Оценить:
 Рейтинг: 0

Полночь в саду добра и зла

Год написания книги
1994
Теги
<< 1 2 3 4 5 6 ... 11 >>
На страницу:
2 из 11
Настройки чтения
Размер шрифта
Высота строк
Поля
– Чуть попозже я расскажу вам и о Жаклин Онассис, – проговорил Джим, – но сначала вы услышите еще одну историю, связанную с домом, которую вы никогда не узнаете от гидов.
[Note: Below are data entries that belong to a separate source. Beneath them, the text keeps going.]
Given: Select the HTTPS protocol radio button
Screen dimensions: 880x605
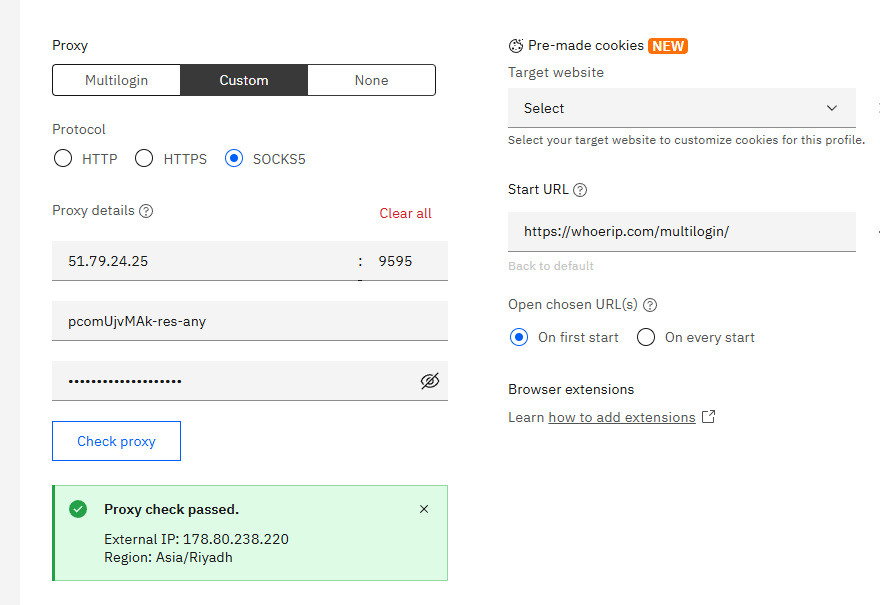Looking at the screenshot, I should tap(144, 158).
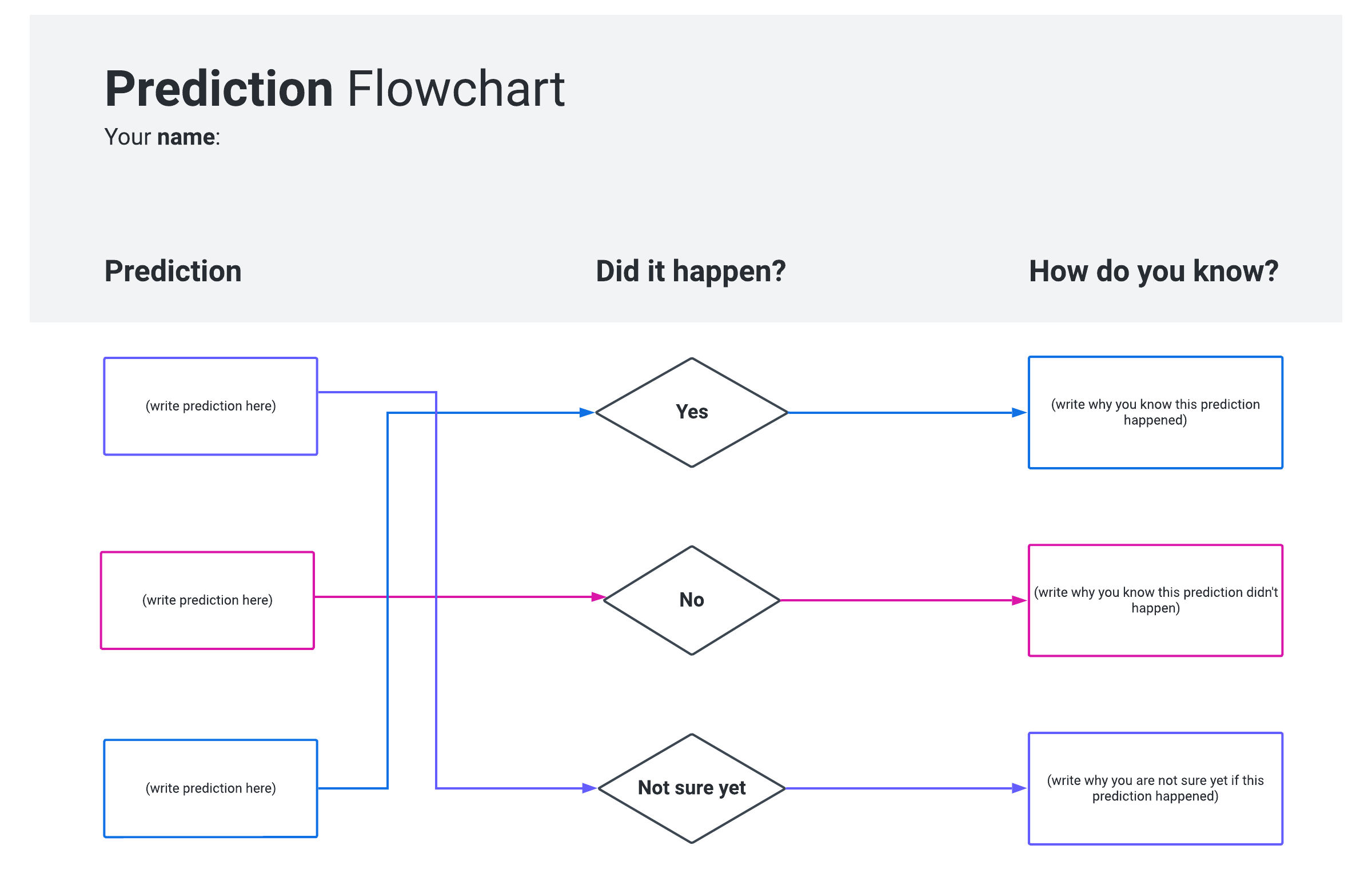Click the "Your name:" label
The width and height of the screenshot is (1372, 889).
(162, 137)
Этот произошедший пару лет назад инцидент я называю Днем флага.

Он встал и подошел к окну.

– Площадь Монтерей замечательно красива, – заговорил он. – Мне думается, что это самая красивая площадь Саванны. Архитектура домов, деревья, памятник – все это изумительно и очень гармонично сочетается друг с другом. Киношники просто обожают это место. За прошедшие шесть лет в Саванне отсняли без малого двадцать художественных фильмов, и в каждом из них есть вид площади Монтерей. Каждый раз, когда начинаются очередные съемки, город сходит с ума. Всякий хочет либо попасть в массовку, либо познакомиться со звездами, либо просто поглазеть на происходящее с тротуара. Мэр и члены городского совета полагают, что продюсеры оставят в Саванне массу денег, что Саванна станет знаменитой, а это очень выгодно для туризма.
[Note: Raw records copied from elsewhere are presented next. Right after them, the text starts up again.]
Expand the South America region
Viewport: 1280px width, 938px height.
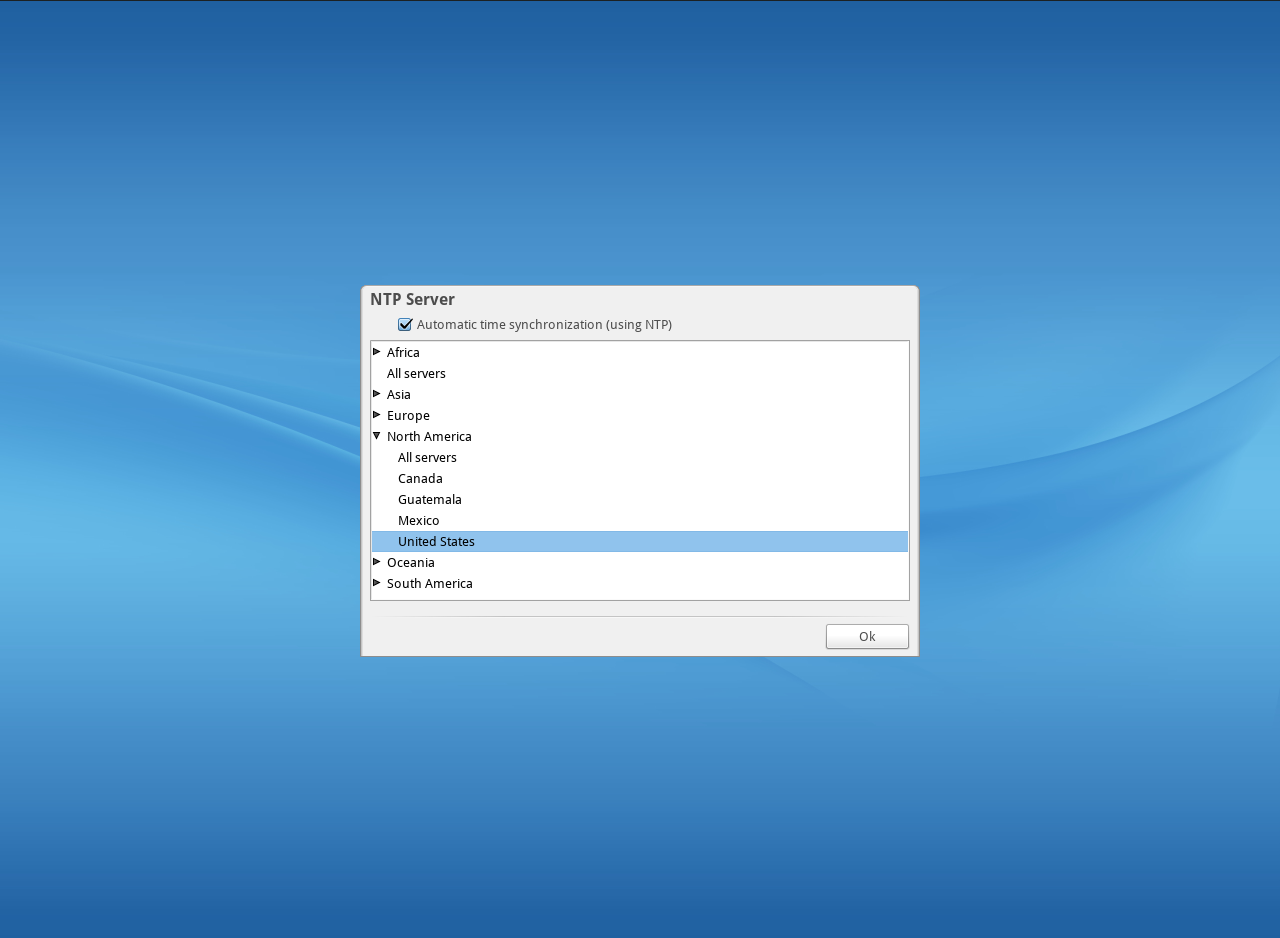(x=376, y=583)
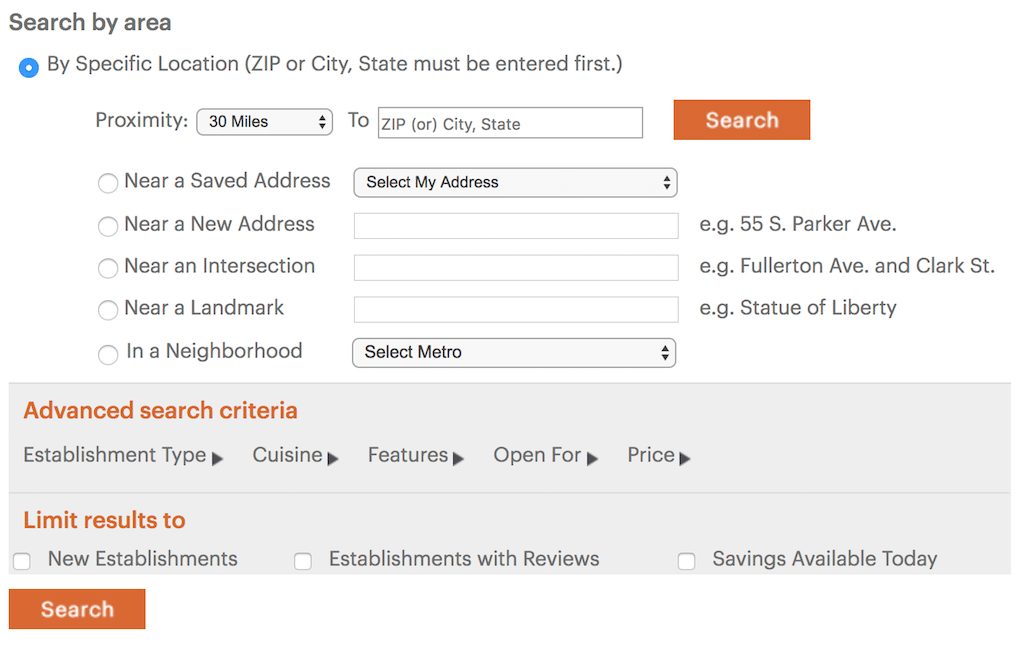Click the Near a New Address text box
The height and width of the screenshot is (648, 1024).
coord(516,226)
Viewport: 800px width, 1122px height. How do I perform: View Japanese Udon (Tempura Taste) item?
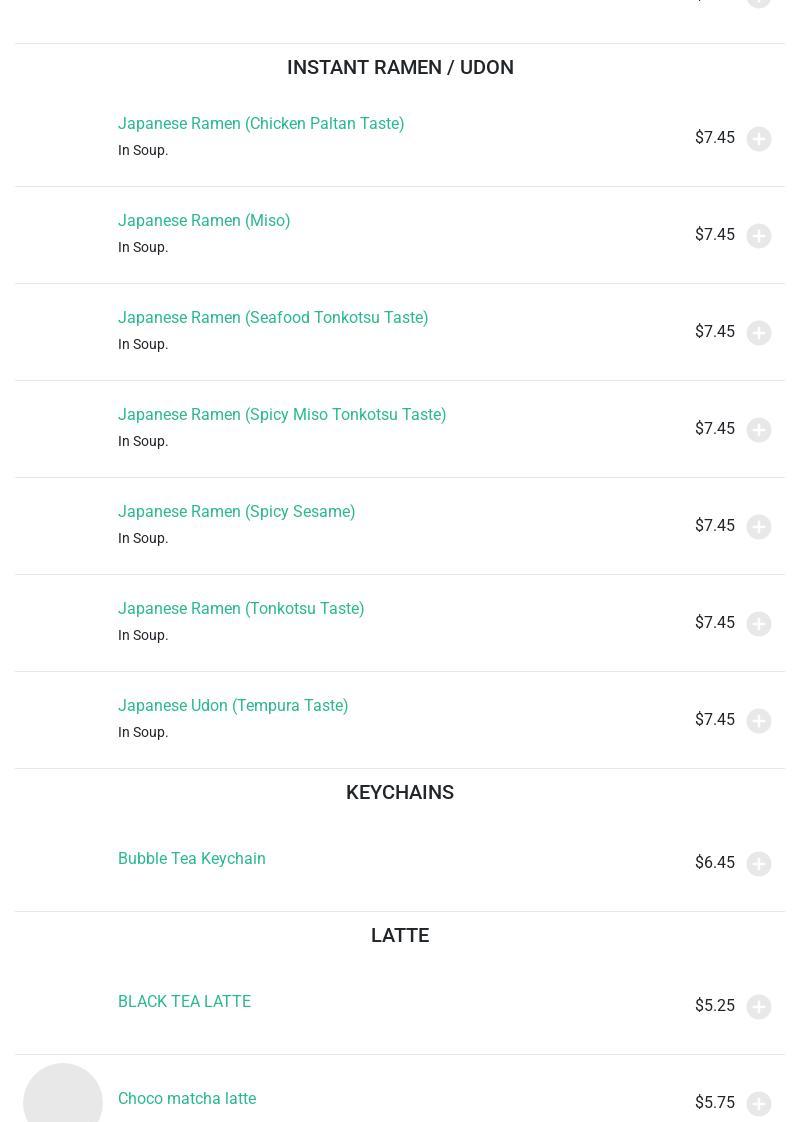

Но на самом деле ничего хорошего для города в этих бесконечных съемках нет. Участникам массовки платят совершенно мизерные деньги, и никакой всеамериканской известности у Саванны не будет, потому что публика, которая смотрит фильмы, не имеет ни малейшего представления о том, где именно делали картину. В действительности выходит, что затраты никогда не окупаются – мы тратим больше, чем получаем, если учесть дополнительные расходы на здравоохранение, полицию и необходимость изменять порядок уличного движения. А какие грубияны эти киношники. Они оставляют после себя горы мусора. Уничтожают кустарники. Вытаптывают газоны. Один из режиссеров даже срубил дерево, которое росло на площади, потому что оно не соответствовало его художественному замыслу.
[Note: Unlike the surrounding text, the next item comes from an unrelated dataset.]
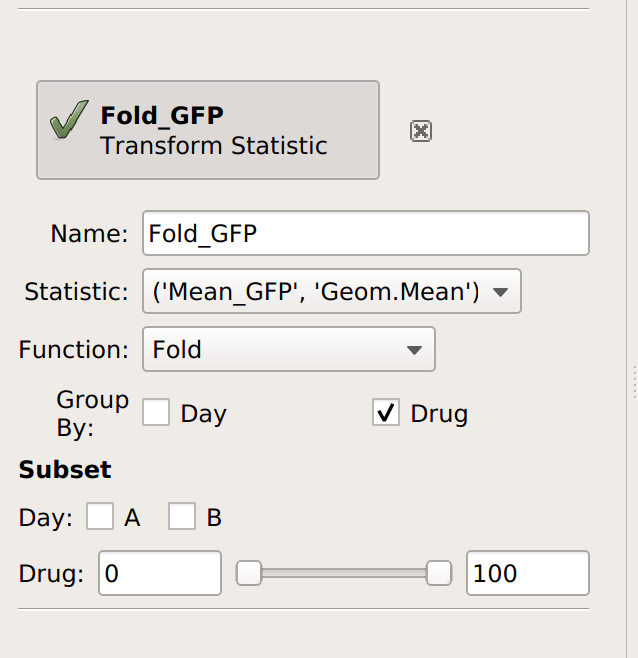
Task: Remove the Fold_GFP operation with X icon
Action: (x=421, y=131)
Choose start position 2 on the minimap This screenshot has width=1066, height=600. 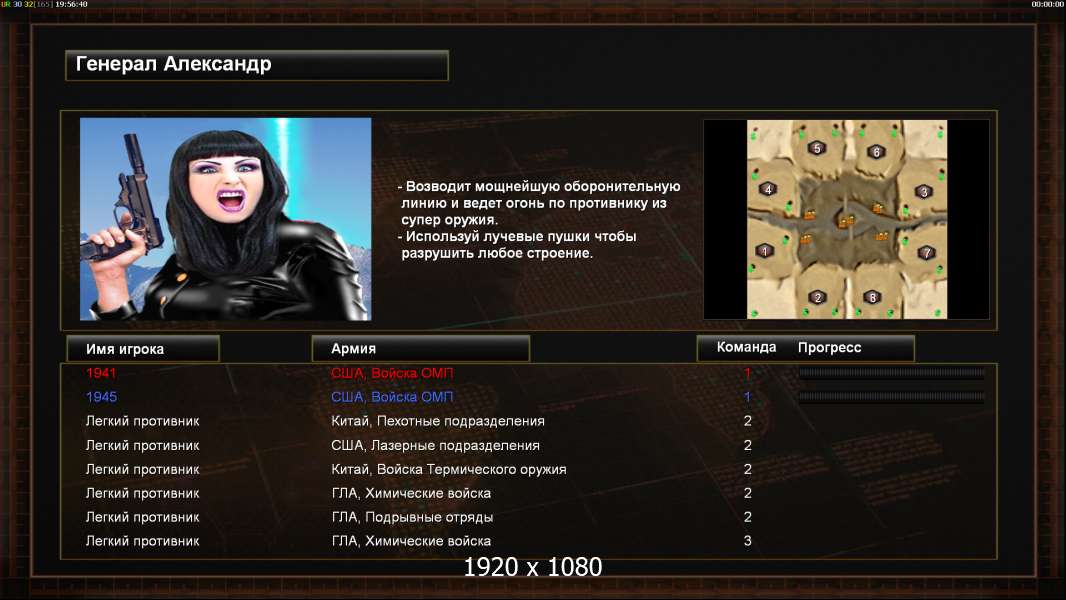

Но самые большие негодяи приехали сюда пару лет назад снимать по заказу Си-би-эс телевизионный фильм об убийстве Авраама Линкольна. Они выбрали площадь Монтерей для какой-то очень важной уличной сцены, но, конечно, забыли предупредить об этом нас. Вечером накануне съемки полицейские обошли все дома, выходящие на площадь, и в ультимативной форме приказали нам отогнать с площади машины, не выходить и не входить в дома с десяти часов утра до пяти вечера следующего дня. Съемочная группа пригнала на место восемь грузовиков с землей, которую ровным слоем рассыпали по улице, чтобы та выглядела такой же немощеной, какими были все улицы в тысяча восемьсот шестьдесят пятом году. На следующее утро мы проснулись и увидели, что вся улица полна повозок, лошадей и дам в юбках с кринолинами. На всем вокруг лежал толстый слой пыли. Это было невыносимо. В центре площади стояли камеры, нацеленные как раз на мой дом.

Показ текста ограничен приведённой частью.